I am proud to live in a city where nature is within close proximity. It is unique that such a peaceful haven exists alongside a noisy and crowded environment. It is embedded in Jerusalem’s culture. This is evident when visiting Ein Lavan on a Friday afternoon. Hikers, bikers, groups of religious girls making shakshuka, families on a picnic, and people just trying to escape the noise of the city join together in this idyllic place of coexistence.
GAZELLE jumping, Reches Lavan.GAZELLE jumping, Reches Lavan.
I remember when I first joined my youth movement in fifth grade and our counselors took us to Ein Sarig, one of the many springs in the Jerusalem Hills. We splashed in the water and sat in the giant fig tree, picking everything we could reach. Now I am a counselor in that same youth movement. I have the honor of passing that tradition on to the children in my group. It pains me to think that in just a few years they may not be able pass on these experiences to their charges. They will only be able to say: “See all those buildings over there? There used to be springs surrounded by trees there and people would gather by day to enjoy nature and animals would come to drink by night. But it’s all gone now.”
This doesn’t have to happen! There are other solutions for Jerusalem’s need to grow. I am aware of the housing shortage in the city. The Society for the Protection of Nature in Israel published a report in 2019 that reviewed the building opportunities within the city. We are deceived into thinking that the only way to promote urban renewal is by expanding Jerusalem outward. Pursuing building opportunities within the city will improve its development and save valuable open space.
This is not the first time that the Jerusalem Hills have been in danger. Some of you may remember the Safdie plan proposed in 1998. As a result of a public outcry, the plan was officially canceled in 2006. Now, less than 15 years later, we face the same threat. Our proposed solution is to have the Jerusalem Hills be declared a National Park that will protect our nature from destruction. This time we are hoping to ensure that our fight will be the last.
A FAMILY of gazelles, Reches Lavan.A FAMILY of gazelles, Reches Lavan.
I know there are politics involved.

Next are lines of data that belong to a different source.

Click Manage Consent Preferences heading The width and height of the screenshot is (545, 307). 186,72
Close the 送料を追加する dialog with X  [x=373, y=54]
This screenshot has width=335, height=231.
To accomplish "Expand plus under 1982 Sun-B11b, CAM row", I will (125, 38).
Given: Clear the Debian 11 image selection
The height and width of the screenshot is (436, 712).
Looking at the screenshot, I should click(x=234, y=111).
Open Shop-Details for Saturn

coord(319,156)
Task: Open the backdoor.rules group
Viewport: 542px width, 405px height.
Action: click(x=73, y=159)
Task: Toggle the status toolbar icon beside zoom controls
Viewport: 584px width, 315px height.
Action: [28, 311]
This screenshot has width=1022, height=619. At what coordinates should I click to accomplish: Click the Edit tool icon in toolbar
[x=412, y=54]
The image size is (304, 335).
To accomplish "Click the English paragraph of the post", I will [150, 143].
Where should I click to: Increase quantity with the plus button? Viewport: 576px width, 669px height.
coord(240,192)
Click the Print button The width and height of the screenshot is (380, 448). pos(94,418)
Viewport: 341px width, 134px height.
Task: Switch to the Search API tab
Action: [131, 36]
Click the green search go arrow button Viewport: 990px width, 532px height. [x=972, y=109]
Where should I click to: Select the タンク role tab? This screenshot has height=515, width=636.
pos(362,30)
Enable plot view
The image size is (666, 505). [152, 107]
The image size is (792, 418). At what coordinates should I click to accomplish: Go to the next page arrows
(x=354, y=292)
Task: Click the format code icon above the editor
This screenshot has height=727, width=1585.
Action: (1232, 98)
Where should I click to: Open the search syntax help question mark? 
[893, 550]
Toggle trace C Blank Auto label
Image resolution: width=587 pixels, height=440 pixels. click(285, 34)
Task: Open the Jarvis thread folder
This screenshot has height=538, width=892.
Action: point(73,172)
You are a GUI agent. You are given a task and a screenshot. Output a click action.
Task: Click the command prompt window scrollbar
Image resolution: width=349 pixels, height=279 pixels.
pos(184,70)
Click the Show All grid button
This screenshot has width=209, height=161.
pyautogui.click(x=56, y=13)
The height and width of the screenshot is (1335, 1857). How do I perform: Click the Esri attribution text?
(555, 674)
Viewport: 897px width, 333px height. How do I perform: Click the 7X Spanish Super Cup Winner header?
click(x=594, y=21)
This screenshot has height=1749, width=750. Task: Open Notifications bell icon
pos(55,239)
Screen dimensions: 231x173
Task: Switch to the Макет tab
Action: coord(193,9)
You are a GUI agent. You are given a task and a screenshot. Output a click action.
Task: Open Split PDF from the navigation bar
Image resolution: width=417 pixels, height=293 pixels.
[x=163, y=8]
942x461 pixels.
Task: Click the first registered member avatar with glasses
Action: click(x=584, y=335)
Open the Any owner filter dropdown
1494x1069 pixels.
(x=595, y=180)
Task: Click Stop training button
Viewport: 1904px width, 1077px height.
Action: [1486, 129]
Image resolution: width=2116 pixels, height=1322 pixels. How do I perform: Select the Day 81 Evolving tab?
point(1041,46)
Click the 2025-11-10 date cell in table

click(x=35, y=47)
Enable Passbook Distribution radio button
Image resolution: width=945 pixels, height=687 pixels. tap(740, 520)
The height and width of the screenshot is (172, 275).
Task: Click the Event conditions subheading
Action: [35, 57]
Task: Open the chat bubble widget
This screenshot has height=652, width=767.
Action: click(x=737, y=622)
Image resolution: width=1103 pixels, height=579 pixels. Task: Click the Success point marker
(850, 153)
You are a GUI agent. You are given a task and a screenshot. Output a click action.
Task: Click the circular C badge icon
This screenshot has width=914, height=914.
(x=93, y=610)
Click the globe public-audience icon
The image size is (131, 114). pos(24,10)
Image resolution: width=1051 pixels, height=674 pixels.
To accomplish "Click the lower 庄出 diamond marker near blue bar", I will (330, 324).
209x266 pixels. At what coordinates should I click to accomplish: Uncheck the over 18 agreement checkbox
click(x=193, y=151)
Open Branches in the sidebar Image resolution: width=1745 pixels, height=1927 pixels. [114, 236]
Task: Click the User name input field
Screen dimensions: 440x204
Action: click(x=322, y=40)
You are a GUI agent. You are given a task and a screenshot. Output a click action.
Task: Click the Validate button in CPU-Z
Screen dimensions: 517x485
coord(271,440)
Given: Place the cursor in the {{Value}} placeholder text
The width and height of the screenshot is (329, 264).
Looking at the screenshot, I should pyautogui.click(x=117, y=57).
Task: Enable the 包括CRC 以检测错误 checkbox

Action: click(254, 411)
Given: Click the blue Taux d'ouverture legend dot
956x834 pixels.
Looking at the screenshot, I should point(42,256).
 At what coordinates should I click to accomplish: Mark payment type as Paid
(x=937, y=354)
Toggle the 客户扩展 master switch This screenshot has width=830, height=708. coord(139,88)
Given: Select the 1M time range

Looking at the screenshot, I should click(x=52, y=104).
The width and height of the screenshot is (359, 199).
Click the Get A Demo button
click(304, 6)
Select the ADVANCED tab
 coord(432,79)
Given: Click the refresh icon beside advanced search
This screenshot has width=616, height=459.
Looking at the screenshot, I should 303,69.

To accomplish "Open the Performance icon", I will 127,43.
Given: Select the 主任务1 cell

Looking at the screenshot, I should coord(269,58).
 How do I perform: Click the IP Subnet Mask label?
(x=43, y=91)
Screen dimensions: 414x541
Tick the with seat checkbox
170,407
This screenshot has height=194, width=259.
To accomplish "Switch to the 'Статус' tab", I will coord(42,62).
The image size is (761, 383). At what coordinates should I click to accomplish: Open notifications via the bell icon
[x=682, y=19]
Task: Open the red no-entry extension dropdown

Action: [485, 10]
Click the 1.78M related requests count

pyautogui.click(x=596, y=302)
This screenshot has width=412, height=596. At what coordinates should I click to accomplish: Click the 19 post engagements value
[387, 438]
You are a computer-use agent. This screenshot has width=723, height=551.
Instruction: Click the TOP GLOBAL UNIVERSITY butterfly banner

I discovered them first hand when I went to speak in front of the environmental committee of the municipality. Everyone seemed to be on our side but claimed their hands were tied and they were doing the best they can. But my hands are not tied and neither are yours. I am 16 and completely free to fight for a right cause. There are a lot of people that care, maybe even every one of Jerusalem’s near million residents, but they have not yet stepped over that threshold between knowledge and action. With the masses of everyone who cares, we can “loosen” the ties that are preventing the decision makers from doing what is good for us and future generations.
Please help me and hundreds of other activists save the Hills of Jerusalem by coming to the protest – June 25 at 3:30 p.m., in Givat Shaul.